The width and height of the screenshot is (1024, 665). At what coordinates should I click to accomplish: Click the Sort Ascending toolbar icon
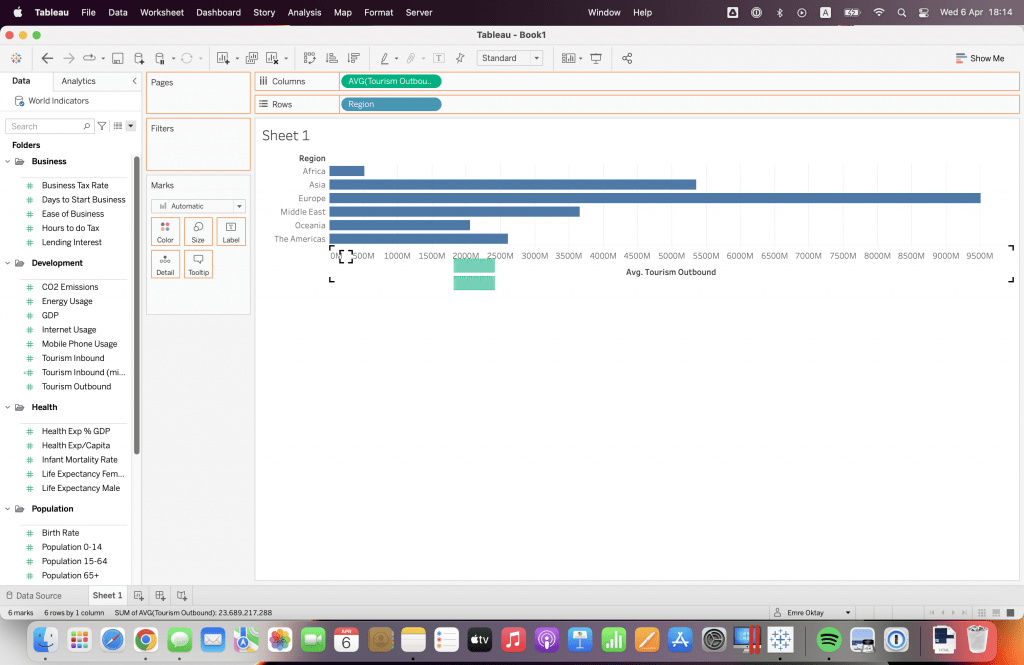330,58
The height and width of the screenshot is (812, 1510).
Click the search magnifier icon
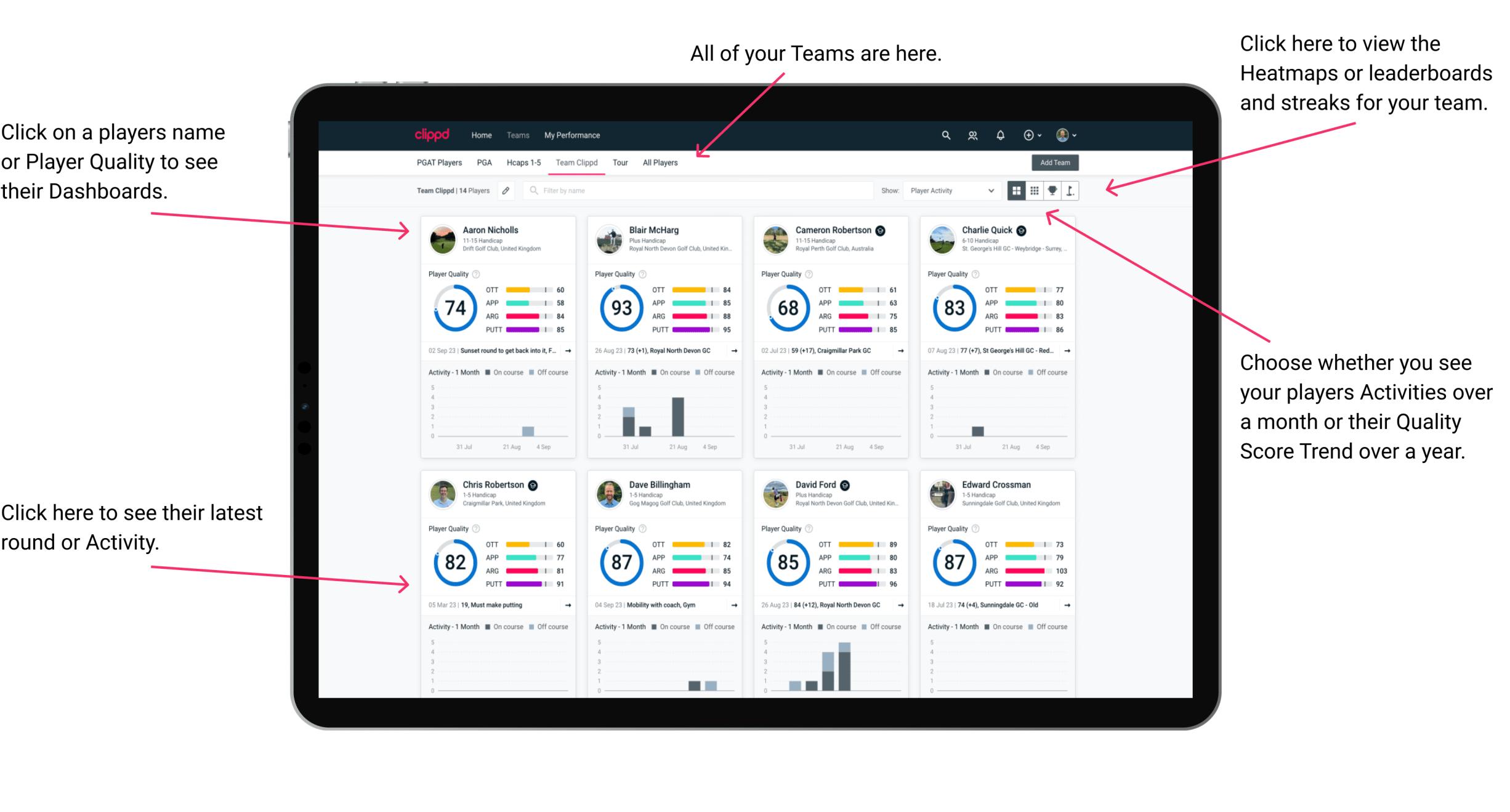pyautogui.click(x=945, y=135)
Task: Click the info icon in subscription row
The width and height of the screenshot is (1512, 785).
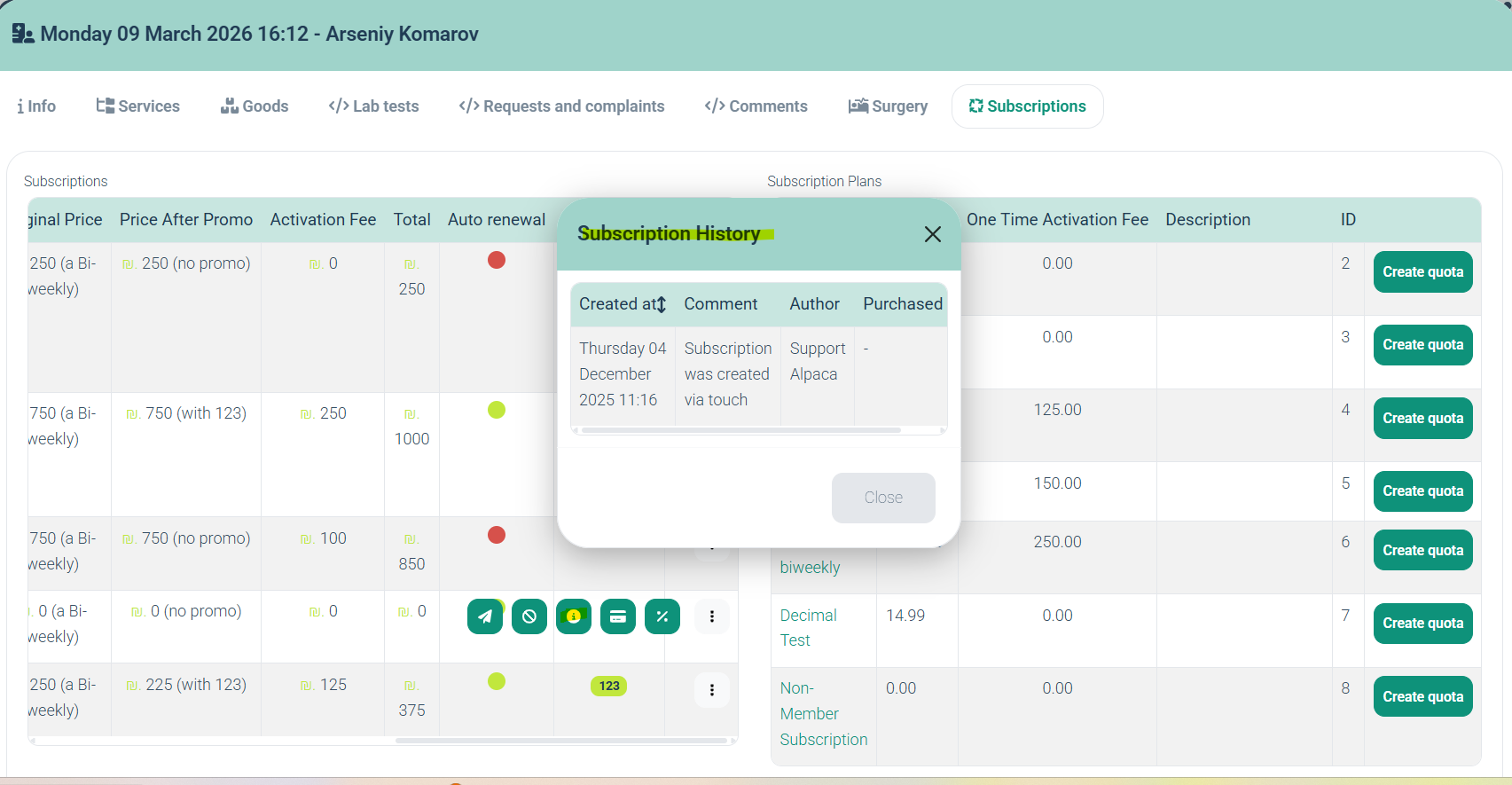Action: 574,616
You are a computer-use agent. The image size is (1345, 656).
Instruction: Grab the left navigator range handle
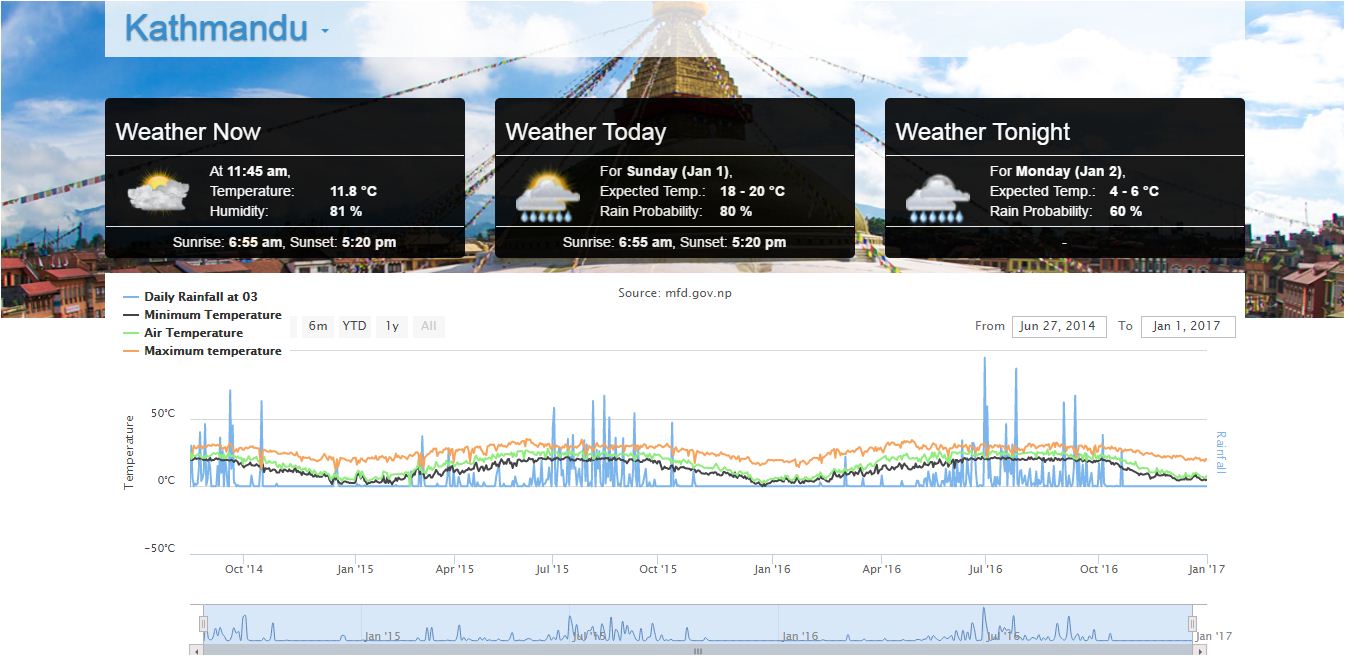click(203, 624)
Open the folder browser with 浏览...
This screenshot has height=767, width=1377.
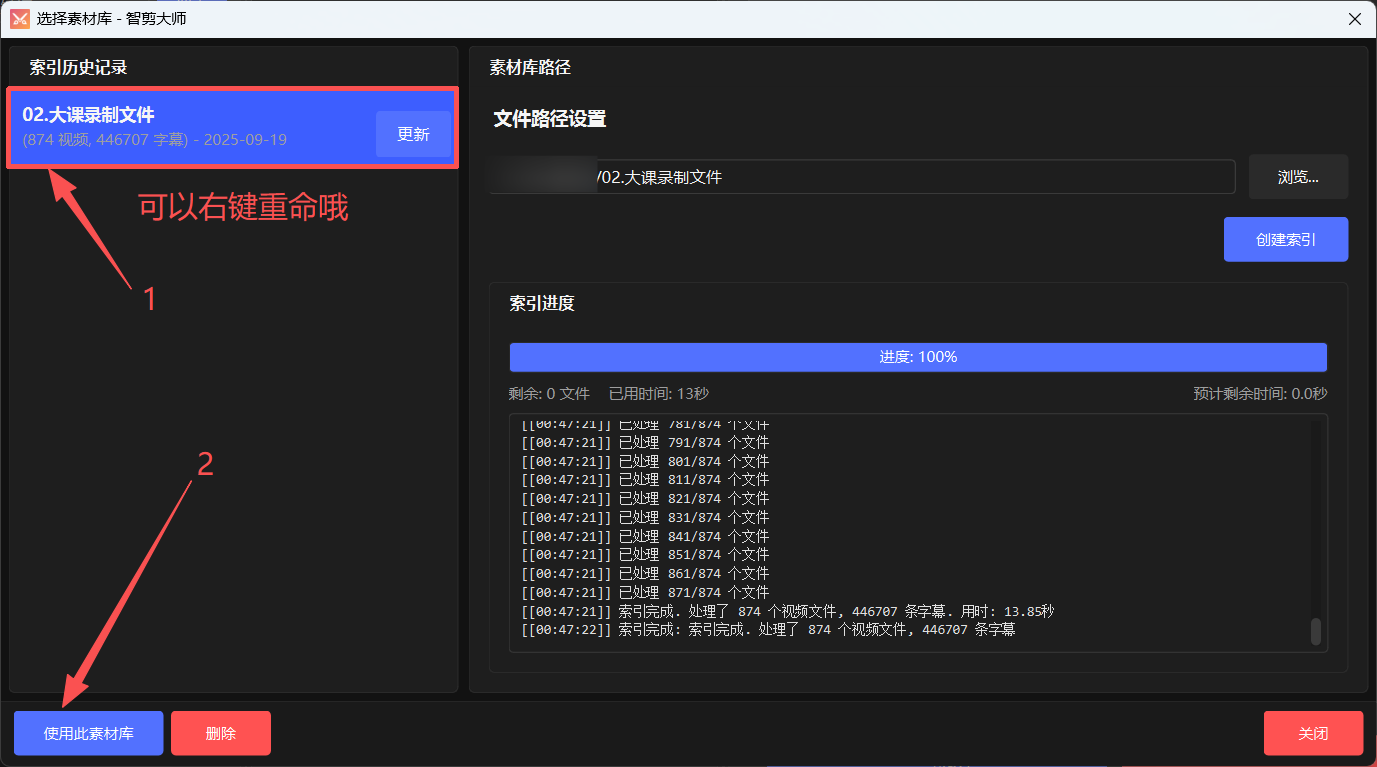tap(1297, 177)

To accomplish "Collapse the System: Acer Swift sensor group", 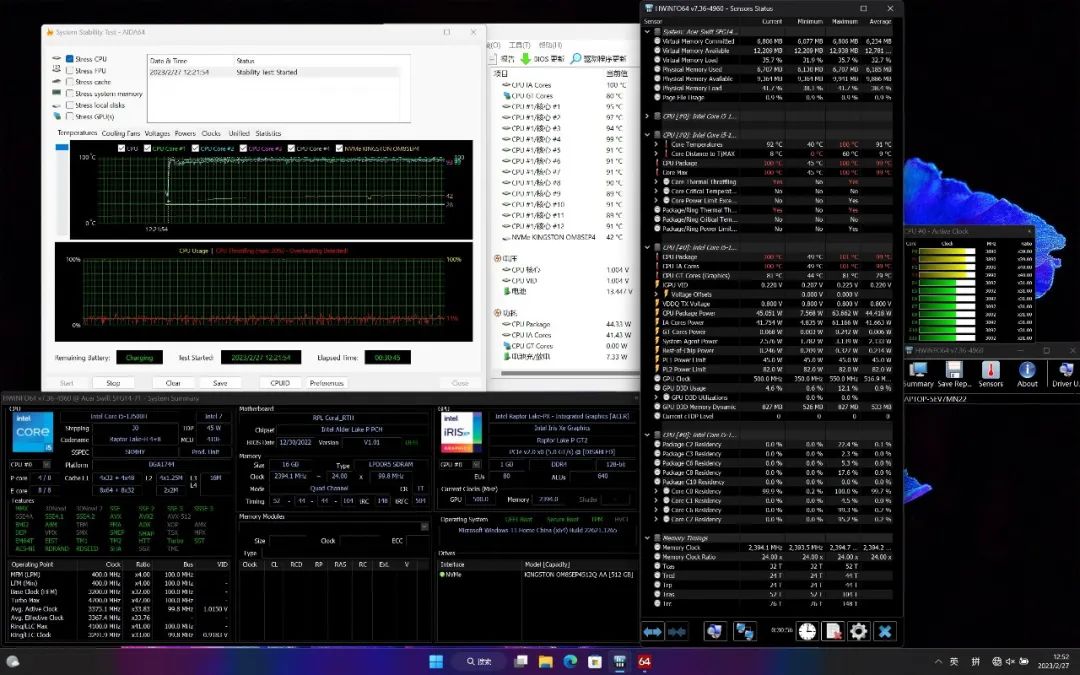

__EXERCISE PROMPT__
Only the pictures stay behind; everything else in the data above is to be retyped exactly.

__EXERCISE OUTPUT__
The width and height of the screenshot is (1024, 665). At what coordinates should I click to accomplish: Click the Sort Ascending toolbar icon
330,58
The height and width of the screenshot is (812, 1510).
Click the search magnifier icon
pyautogui.click(x=945, y=135)
Task: Click the info icon in subscription row
The width and height of the screenshot is (1512, 785).
Action: 574,616
You are a computer-use agent. The image size is (1345, 656).
Instruction: Grab the left navigator range handle
click(203, 624)
Open the folder browser with 浏览...
This screenshot has height=767, width=1377.
tap(1297, 177)

To accomplish "Collapse the System: Acer Swift sensor group", 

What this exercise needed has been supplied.